EXERCISE MATERIAL Start Marker
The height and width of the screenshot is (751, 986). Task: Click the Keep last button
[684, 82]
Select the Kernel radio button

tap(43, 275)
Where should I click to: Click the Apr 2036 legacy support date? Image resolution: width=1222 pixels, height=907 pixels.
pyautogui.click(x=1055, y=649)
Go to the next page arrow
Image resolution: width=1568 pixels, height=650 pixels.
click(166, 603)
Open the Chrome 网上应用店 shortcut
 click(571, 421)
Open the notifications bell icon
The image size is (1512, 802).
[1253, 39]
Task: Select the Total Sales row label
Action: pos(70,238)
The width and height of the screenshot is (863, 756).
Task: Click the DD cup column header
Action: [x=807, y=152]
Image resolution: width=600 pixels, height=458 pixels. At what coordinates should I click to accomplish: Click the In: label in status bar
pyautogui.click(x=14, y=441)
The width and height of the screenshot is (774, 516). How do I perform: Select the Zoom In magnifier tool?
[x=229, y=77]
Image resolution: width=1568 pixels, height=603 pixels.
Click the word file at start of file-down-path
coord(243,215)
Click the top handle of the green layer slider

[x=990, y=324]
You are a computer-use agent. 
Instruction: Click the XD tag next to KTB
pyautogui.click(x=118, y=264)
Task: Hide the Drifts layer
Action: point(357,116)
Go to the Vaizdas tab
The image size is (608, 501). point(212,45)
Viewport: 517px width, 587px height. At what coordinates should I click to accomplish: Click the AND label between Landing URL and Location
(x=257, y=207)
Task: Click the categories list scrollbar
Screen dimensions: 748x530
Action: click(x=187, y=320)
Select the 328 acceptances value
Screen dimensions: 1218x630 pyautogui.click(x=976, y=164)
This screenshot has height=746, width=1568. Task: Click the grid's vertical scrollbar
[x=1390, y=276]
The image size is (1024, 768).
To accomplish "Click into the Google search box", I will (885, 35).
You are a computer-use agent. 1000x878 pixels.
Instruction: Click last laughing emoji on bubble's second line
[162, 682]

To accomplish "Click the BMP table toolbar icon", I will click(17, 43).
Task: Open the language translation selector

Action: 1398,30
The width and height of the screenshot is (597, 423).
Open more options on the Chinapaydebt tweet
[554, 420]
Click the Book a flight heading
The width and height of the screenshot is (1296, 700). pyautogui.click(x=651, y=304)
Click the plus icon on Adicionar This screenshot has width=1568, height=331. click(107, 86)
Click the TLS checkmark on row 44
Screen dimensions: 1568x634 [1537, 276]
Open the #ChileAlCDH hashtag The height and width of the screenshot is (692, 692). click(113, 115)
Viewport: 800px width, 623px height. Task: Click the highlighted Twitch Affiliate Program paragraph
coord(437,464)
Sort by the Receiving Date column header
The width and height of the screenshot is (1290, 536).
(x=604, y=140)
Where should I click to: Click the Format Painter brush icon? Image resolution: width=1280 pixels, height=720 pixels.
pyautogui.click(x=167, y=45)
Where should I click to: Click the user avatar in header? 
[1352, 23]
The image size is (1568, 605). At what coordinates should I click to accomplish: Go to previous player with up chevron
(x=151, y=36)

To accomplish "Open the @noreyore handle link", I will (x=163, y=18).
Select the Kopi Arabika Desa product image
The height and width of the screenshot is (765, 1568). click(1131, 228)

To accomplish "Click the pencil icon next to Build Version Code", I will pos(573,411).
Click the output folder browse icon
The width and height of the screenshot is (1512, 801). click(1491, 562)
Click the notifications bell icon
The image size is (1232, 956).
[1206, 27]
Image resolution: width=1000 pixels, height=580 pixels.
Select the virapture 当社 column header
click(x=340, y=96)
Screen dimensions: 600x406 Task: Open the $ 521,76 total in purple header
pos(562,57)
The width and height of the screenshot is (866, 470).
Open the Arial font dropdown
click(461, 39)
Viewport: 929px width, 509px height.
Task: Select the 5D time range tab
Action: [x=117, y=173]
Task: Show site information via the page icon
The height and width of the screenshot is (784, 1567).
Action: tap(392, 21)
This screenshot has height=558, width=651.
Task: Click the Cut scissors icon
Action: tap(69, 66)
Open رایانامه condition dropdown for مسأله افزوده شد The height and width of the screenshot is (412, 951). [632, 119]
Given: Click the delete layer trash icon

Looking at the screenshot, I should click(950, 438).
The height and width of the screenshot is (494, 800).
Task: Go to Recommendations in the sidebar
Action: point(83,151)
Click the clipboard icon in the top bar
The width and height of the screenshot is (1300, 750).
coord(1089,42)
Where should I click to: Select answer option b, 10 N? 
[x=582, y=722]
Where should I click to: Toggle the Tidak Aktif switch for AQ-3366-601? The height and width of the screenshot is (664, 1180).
EXERCISE MATERIAL End Marker
AIM OF THE EXERCISE
Only an exact copy of the listing above, from its first line up to and including the line with "Open the notifications bell icon", counts as the answer.

TASK RESULT
The height and width of the screenshot is (751, 986). Task: Click the Keep last button
[684, 82]
Select the Kernel radio button

tap(43, 275)
Where should I click to: Click the Apr 2036 legacy support date? Image resolution: width=1222 pixels, height=907 pixels.
pyautogui.click(x=1055, y=649)
Go to the next page arrow
Image resolution: width=1568 pixels, height=650 pixels.
click(166, 603)
Open the Chrome 网上应用店 shortcut
 click(571, 421)
Open the notifications bell icon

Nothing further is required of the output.